Three implementations are provided:

• Pseudo code,
• A basic implemenation of the pseudo code,
• An enhanced implementation, and
• A pointer-based implementation.

When compiled with the -O2 option, the basic implementation sorts an array of size 200 million in 16-17 seconds, the enhanced array-based implementation sorts the same list in 12-13 seconds, and the pointer-based implementation sorts the list in 8-9 seconds.

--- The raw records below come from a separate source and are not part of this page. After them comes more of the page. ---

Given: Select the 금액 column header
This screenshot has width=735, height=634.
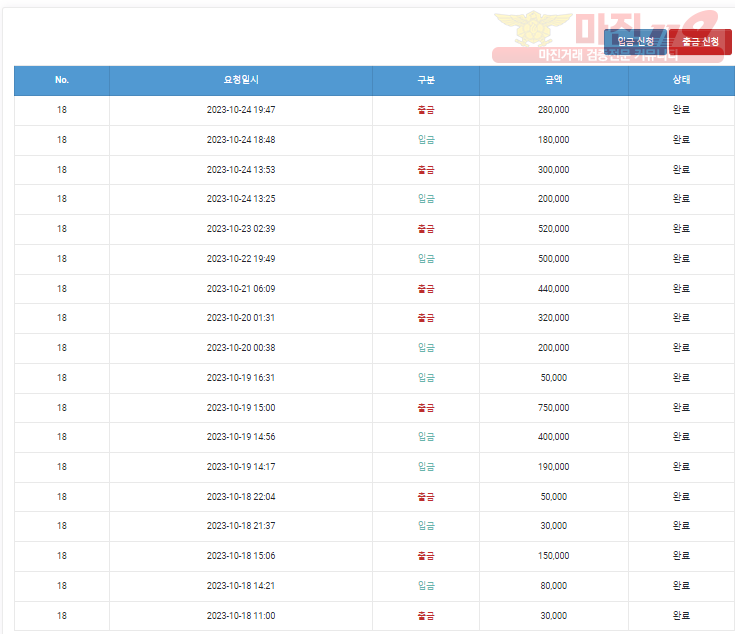Looking at the screenshot, I should (x=553, y=80).
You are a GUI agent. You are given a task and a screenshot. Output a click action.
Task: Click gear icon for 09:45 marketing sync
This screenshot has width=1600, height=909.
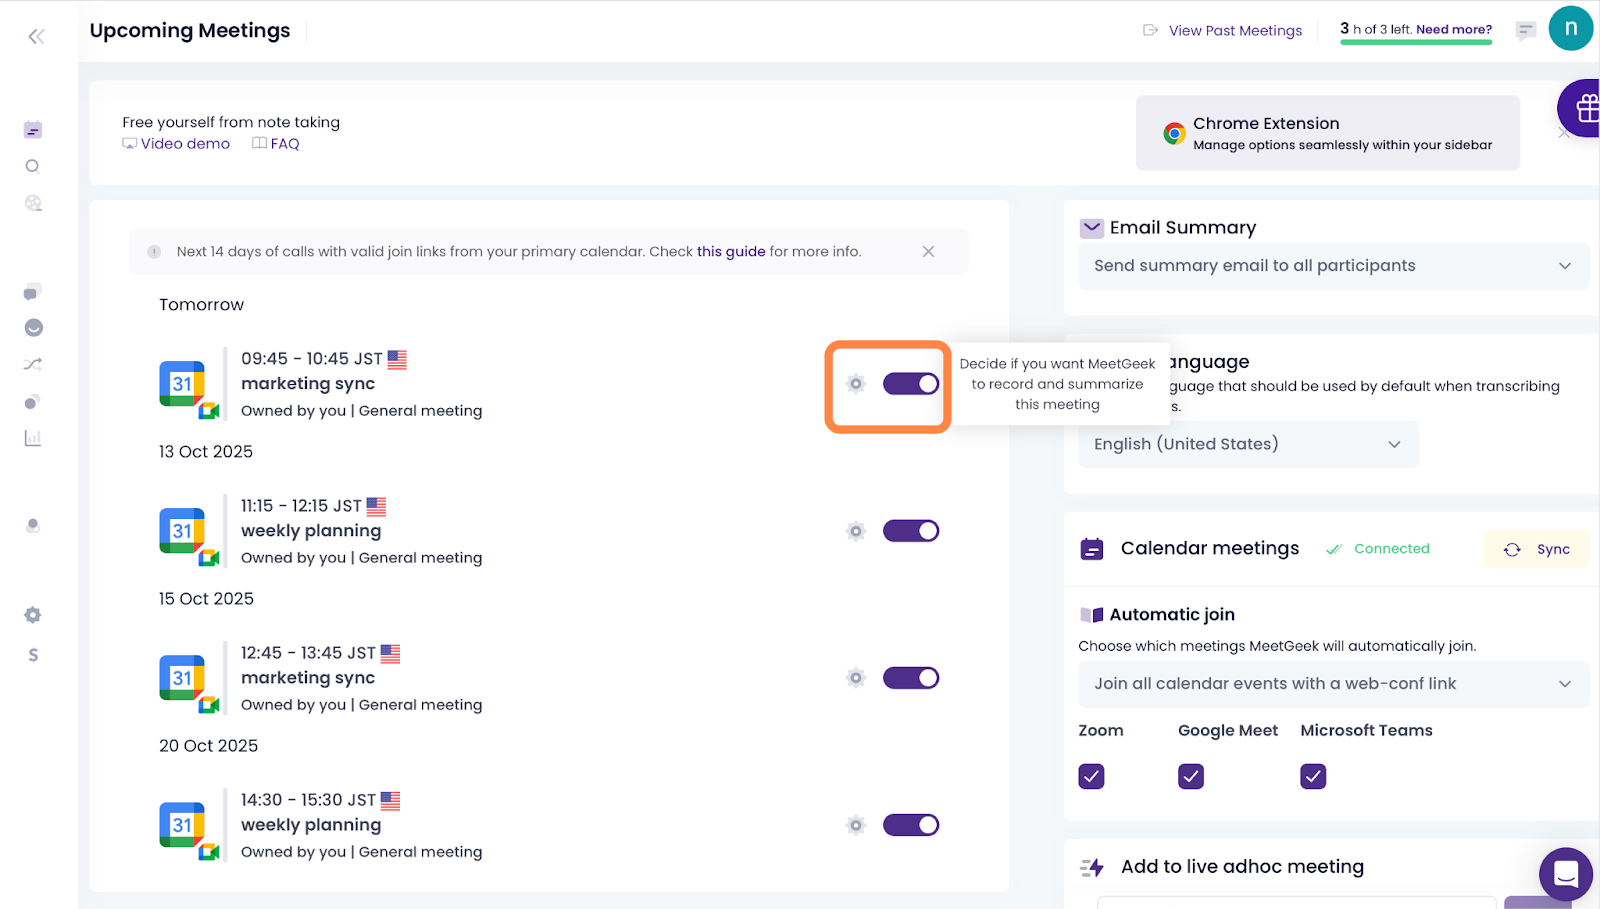[x=855, y=384]
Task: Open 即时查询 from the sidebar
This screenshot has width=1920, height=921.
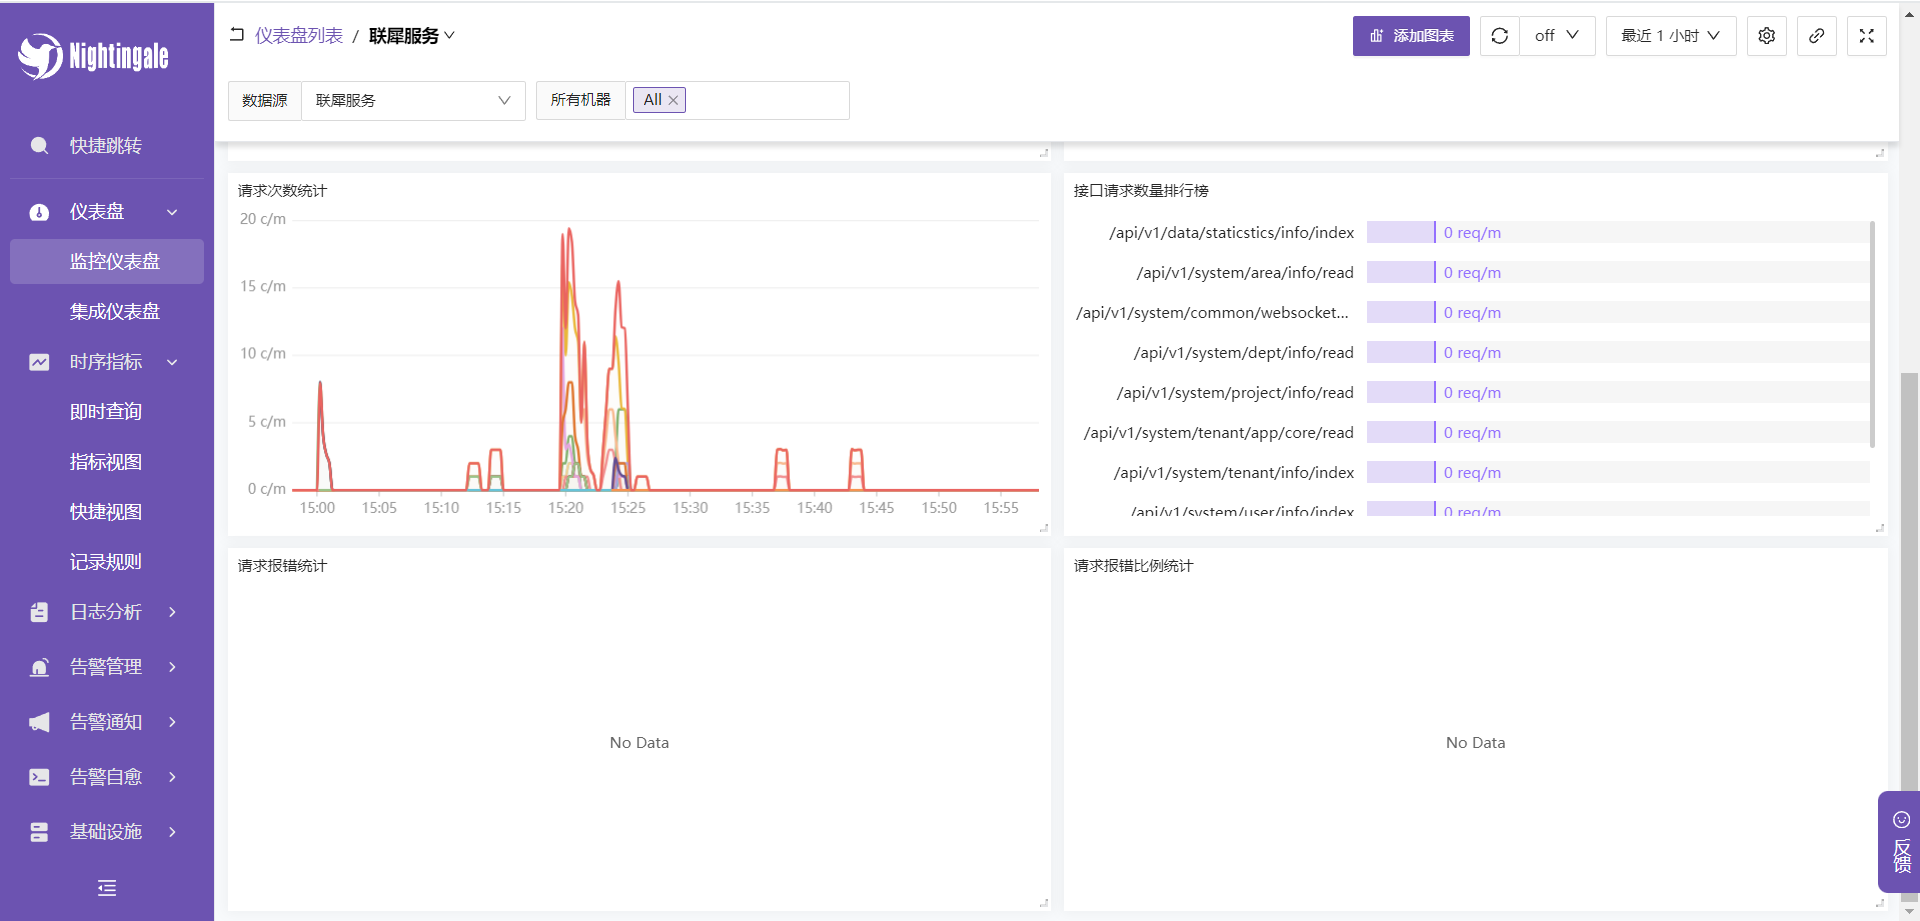Action: coord(106,412)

For now, see the source directory.

Pseudo Code

	To radix sort a list of integers:
	For each bit, starting with the least-significant bit:
		Enqueue all 0s in one queue and all 1s in another.
		Dequeue all the 0s and all the 1s back into the array.

Basic Implementation

template <typename Type>
void radix_sort( Type *const array, int const n, int const bits ) {
	Type queue_0[n];
	Type queue_1[n];

	for ( int i = 0, mask = 1; i < bits; ++i, mask <<= 1 ) {
		int tail_0 = 0;
		int tail_1 = 0;

		for ( int i = 0; i < n; ++i ) {
			if ( (array[i] & mask) == 0 ) {
				queue_0[tail_0] = array[i];
				++tail_0;
			} else {
				queue_1[tail_1] = array[i];
				++tail_1;
			}
		}

		int i = 0;

		for ( int j = 0; j < tail_0; ++i, ++j ) {
			array[i] = queue_0[j];
		}

		for ( int j = 0; j < tail_1; ++i, ++j ) {
			array[i] = queue_1[j];
		}
	}
}

Implementation on Arrays

This implementation:

• Creates a temporary array,
• Uses the temporary array to enqueue the entries from either side,
• Then alternates between using the array and the temporary array for such queues.

It does not dequeue the elements: for the next iteration, it walks forward in the currently enqueued array to the zero-count, and then walks back from the end to that same point.

Implementation using Pointers

The enhanced implementation using pointers does away with the unnecessary use of indices of the array-based version. This reduces the run time by almost 40 percent over the array-based implementation.